Dr. Sohil Sud, MD, Lead, Safe Schools for All California Department of Public Health said the positive test rate has dropped and stabilized below 1%. The confirmed rate is 100,000 people and 7.6 people are infected, compared with the peak period of 10%. Hospitalizations and death rates also fell sharply. And most people have had at least one shot of the vaccine. He noted that among those eligible for vaccination, children between the ages of 5 and 11 had the lowest rates of vaccination of any eligible age group.
When making the determination of whether a local universal indoor masking requirement should be maintained or established in K-12 school settings, CDPH recommends local health and education officials confer. Reliance on the composite situation, rather than any one single factor, is recommended when making determinations.
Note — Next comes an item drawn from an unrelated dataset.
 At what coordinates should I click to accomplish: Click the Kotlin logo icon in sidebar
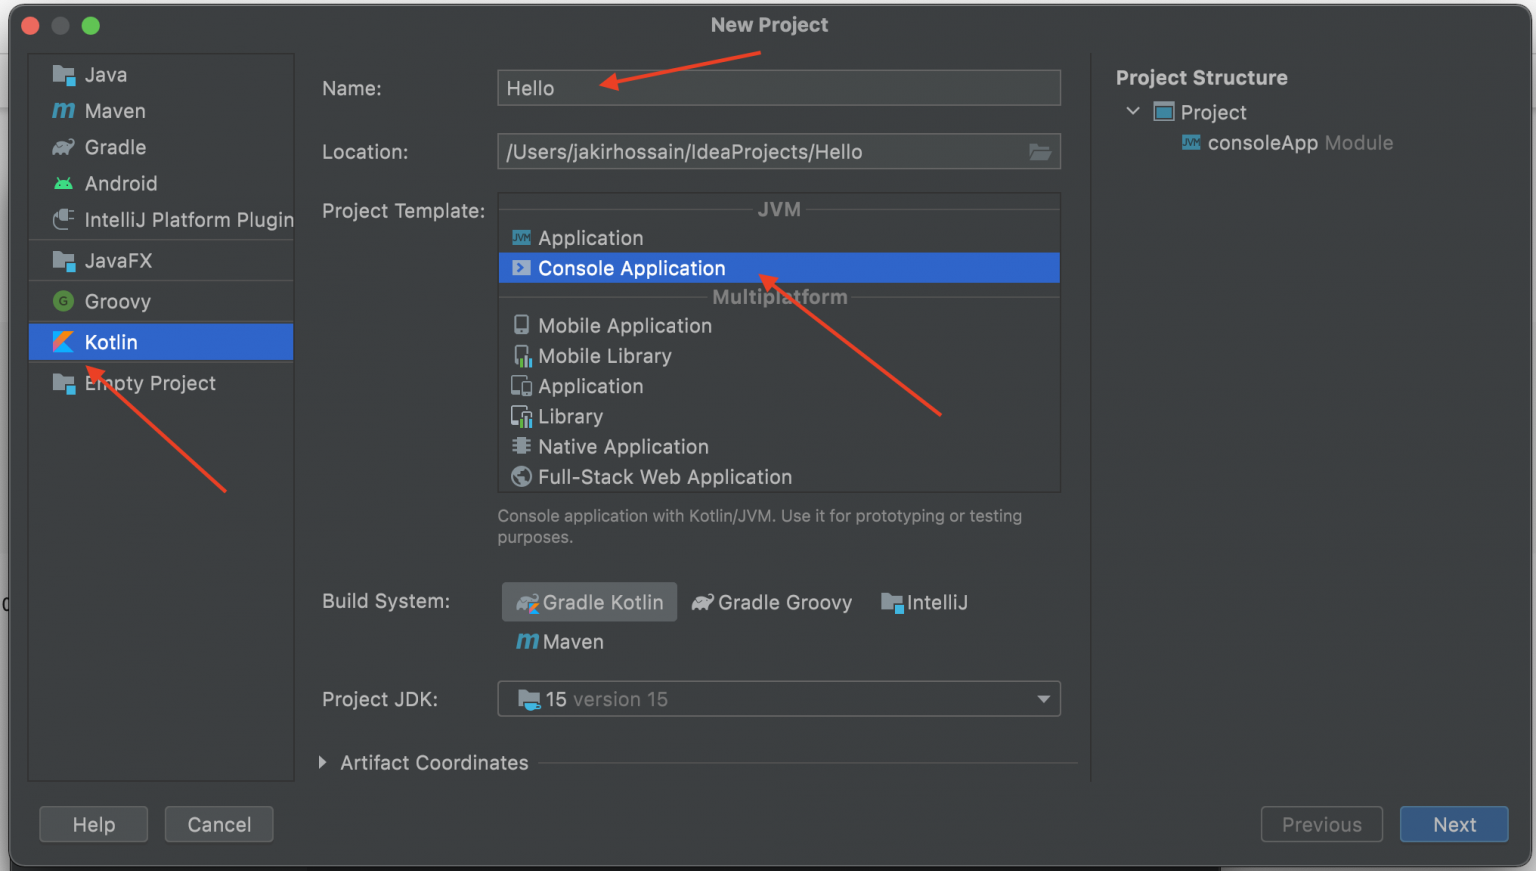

Pandemic patterns and pathogen characteristics:
Local epidemiology, including COVID-19 case rates, test positivity, and hospitalization data; evidence suggestive of heightened in-school transmission (i.e., clear outbreaks in school and persistent transmission due to in-school exposures); and circulating variant characteristics, including concern regarding increased virulence, immune evasion, and/or treatment effectiveness.
Prevention, assessment, and treatment of COVID-19:
School, LEA and/or community vaccination rates; indoor air quality at school-based facilities, including use of recommended strategies to improve ventilation and/or filtration; availability and accessibility of masks with good fit and filtration; availability and accessibility of prompt and regular COVID-19 testing; and ability to provide treatments for COVID-19 in a timely and equitable fashion as they become available for children.
Population characteristics: Local demographics, including serving specialized populations of individuals at high risk of severe disease and/or immune-compromised populations, and any additional protective measures that can be implemented for those students; equity considerations, including serving communities disproportionately exposed to and impacted by COVID-19; staffing considerations, including the ability to maintain in-person instruction (e.g., monitoring for staff infections and exposures); and community input, including from student, parent/guardian, and staff populations.